> Data
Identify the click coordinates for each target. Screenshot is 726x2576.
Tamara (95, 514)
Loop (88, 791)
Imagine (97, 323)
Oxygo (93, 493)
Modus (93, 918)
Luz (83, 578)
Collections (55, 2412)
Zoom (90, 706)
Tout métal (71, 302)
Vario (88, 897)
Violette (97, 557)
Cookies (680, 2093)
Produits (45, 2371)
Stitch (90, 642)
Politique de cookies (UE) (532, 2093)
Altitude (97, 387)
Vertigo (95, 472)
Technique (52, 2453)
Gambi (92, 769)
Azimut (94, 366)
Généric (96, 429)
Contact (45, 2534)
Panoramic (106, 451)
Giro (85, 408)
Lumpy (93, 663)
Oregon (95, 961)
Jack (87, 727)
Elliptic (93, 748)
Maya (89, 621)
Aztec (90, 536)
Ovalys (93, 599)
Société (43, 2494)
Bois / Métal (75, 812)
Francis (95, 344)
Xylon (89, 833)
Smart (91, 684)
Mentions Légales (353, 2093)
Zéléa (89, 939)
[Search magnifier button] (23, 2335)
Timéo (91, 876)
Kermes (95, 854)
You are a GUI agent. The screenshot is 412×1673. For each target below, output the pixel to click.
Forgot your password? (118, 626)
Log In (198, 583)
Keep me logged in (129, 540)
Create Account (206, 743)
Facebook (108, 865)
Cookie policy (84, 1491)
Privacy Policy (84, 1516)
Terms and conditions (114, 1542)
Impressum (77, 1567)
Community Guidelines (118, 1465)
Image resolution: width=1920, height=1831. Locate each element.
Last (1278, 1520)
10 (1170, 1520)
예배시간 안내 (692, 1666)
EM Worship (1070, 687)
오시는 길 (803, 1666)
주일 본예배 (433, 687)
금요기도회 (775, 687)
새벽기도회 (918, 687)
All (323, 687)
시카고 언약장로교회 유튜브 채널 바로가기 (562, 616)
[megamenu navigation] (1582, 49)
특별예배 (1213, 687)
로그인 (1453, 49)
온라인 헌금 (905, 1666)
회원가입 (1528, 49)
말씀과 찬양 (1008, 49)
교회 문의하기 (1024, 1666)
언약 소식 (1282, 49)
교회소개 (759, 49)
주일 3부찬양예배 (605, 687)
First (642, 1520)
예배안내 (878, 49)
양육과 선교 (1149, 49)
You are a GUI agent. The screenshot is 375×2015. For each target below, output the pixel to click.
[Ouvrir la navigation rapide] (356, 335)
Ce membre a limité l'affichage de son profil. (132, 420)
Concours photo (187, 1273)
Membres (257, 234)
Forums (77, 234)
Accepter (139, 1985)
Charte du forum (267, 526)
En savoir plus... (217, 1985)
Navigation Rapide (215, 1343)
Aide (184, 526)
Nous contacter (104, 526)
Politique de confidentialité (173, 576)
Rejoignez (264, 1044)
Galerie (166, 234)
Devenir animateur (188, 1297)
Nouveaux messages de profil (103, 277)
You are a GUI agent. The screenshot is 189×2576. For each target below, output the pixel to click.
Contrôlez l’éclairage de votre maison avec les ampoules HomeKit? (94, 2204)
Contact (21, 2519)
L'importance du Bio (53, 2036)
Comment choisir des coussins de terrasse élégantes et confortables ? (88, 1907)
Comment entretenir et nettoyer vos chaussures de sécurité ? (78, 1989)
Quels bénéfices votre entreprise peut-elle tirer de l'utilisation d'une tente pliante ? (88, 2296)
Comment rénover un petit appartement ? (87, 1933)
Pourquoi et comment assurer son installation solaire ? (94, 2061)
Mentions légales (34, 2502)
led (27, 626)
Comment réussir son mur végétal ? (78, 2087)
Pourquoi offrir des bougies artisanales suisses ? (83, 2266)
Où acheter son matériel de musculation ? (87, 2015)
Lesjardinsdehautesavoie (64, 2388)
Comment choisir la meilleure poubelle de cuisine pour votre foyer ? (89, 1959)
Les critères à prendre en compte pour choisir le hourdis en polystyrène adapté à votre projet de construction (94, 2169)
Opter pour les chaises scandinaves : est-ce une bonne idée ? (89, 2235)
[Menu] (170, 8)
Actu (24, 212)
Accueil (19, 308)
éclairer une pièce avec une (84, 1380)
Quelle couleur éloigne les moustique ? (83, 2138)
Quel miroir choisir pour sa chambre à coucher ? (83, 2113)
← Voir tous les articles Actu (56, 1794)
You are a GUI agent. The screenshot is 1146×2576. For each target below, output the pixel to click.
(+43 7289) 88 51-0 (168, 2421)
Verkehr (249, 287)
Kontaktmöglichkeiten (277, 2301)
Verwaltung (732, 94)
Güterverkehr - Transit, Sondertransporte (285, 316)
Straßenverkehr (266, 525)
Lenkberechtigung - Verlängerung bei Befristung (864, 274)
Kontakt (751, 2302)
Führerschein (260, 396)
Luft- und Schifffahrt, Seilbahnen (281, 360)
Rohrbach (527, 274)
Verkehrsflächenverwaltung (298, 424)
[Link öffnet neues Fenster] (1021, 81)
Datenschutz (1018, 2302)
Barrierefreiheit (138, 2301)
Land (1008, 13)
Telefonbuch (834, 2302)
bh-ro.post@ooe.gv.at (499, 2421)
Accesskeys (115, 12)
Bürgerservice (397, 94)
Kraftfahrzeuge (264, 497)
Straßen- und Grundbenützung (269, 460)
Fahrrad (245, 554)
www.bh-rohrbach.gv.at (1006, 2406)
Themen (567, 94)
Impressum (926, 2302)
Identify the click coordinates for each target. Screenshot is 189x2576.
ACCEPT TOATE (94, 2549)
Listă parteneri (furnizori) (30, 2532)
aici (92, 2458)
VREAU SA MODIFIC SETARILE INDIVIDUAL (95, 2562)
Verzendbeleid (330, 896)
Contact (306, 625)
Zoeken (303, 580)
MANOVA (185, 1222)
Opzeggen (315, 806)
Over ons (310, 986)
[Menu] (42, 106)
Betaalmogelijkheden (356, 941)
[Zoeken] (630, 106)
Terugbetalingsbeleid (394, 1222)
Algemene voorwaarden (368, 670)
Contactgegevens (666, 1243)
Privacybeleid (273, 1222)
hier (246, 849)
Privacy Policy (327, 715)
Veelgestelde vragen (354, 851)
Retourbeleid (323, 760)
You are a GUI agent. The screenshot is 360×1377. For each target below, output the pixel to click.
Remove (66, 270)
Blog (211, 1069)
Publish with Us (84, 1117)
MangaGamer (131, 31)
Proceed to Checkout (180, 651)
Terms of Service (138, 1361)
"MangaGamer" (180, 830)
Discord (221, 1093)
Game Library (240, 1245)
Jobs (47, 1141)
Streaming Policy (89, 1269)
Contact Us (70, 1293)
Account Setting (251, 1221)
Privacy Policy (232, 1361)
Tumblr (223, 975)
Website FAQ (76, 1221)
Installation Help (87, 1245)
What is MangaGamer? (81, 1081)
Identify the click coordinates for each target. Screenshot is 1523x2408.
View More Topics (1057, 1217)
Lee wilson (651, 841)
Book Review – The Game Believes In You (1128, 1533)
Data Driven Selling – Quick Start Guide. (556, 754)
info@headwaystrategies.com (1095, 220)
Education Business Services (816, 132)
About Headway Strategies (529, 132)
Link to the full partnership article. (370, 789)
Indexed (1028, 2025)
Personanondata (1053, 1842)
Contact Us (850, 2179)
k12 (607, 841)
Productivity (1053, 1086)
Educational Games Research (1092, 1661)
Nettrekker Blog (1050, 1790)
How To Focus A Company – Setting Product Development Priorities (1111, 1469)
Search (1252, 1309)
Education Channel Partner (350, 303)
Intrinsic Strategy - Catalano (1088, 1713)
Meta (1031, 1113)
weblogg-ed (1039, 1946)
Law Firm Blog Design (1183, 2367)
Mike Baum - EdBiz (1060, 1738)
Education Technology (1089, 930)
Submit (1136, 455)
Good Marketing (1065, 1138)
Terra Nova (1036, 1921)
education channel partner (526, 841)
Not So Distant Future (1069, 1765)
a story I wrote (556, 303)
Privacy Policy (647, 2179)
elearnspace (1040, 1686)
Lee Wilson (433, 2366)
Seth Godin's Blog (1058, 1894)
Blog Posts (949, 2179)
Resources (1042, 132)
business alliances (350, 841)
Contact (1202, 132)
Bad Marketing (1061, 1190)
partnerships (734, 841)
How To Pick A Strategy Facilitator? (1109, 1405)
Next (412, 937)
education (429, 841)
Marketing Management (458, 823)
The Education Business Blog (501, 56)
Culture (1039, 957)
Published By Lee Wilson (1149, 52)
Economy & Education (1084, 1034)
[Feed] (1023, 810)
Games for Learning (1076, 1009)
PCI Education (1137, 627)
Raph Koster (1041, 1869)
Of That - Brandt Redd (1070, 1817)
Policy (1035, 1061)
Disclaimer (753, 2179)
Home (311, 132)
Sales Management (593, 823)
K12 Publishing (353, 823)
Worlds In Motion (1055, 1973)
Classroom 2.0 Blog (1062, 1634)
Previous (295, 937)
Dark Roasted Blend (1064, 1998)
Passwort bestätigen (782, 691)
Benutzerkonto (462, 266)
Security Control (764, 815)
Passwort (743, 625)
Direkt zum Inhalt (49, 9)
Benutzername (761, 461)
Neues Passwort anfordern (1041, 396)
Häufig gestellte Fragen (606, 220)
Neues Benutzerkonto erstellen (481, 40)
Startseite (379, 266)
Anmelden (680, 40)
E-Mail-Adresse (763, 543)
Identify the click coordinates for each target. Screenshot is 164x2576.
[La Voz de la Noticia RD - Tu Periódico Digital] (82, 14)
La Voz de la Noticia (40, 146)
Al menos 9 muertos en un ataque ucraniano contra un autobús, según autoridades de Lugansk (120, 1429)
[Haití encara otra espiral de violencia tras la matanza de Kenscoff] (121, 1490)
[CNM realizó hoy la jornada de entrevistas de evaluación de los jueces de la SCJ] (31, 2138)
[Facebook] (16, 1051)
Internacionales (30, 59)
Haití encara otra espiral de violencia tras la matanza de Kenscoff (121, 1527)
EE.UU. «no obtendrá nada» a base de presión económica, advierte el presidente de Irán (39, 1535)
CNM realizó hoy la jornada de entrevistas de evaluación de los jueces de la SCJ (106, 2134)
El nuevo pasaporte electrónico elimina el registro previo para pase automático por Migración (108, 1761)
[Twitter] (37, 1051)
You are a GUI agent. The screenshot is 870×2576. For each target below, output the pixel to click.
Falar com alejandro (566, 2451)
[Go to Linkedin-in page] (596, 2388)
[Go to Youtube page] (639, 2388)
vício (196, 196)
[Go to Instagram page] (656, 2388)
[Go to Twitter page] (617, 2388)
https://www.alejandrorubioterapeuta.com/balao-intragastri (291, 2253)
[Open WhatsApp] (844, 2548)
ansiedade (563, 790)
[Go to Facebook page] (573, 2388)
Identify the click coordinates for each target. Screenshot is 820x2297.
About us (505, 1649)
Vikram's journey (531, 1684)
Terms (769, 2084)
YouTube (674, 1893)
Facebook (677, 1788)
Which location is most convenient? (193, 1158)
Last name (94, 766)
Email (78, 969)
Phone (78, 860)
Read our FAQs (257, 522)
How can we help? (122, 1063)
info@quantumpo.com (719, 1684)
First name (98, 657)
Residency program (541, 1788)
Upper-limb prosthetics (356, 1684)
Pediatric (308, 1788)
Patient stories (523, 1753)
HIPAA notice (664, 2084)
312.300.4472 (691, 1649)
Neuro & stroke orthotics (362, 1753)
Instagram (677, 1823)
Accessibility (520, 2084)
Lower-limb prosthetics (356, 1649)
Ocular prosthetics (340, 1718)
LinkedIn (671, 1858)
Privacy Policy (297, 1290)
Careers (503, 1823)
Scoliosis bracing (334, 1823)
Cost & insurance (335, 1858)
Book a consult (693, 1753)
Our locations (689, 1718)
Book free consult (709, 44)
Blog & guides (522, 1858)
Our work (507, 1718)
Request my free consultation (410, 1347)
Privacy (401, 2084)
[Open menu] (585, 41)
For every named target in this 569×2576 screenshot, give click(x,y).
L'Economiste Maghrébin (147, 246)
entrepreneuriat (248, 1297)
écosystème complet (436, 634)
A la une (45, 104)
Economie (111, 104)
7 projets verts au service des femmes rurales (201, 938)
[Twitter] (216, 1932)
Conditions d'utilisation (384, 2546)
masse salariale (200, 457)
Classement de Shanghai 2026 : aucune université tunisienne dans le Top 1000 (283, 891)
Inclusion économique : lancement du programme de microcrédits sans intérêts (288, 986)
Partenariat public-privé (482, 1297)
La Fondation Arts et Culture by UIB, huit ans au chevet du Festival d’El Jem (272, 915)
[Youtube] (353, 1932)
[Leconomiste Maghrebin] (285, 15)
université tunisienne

> Directions
Find the line with "[Haití encara otra" in the entries above. Retype it and each line after it, exactly, through the line with "[Go to Twitter page] (617, 2388)", and stop there.

> Reply to the task
[Haití encara otra espiral de violencia tras la matanza de Kenscoff] (121, 1490)
[CNM realizó hoy la jornada de entrevistas de evaluación de los jueces de la SCJ] (31, 2138)
[Facebook] (16, 1051)
Internacionales (30, 59)
Haití encara otra espiral de violencia tras la matanza de Kenscoff (121, 1527)
EE.UU. «no obtendrá nada» a base de presión económica, advierte el presidente de Irán (39, 1535)
CNM realizó hoy la jornada de entrevistas de evaluación de los jueces de la SCJ (106, 2134)
El nuevo pasaporte electrónico elimina el registro previo para pase automático por Migración (108, 1761)
[Twitter] (37, 1051)
You are a GUI agent. The screenshot is 870×2576. For each target below, output the pixel to click.
Falar com alejandro (566, 2451)
[Go to Linkedin-in page] (596, 2388)
[Go to Youtube page] (639, 2388)
vício (196, 196)
[Go to Instagram page] (656, 2388)
[Go to Twitter page] (617, 2388)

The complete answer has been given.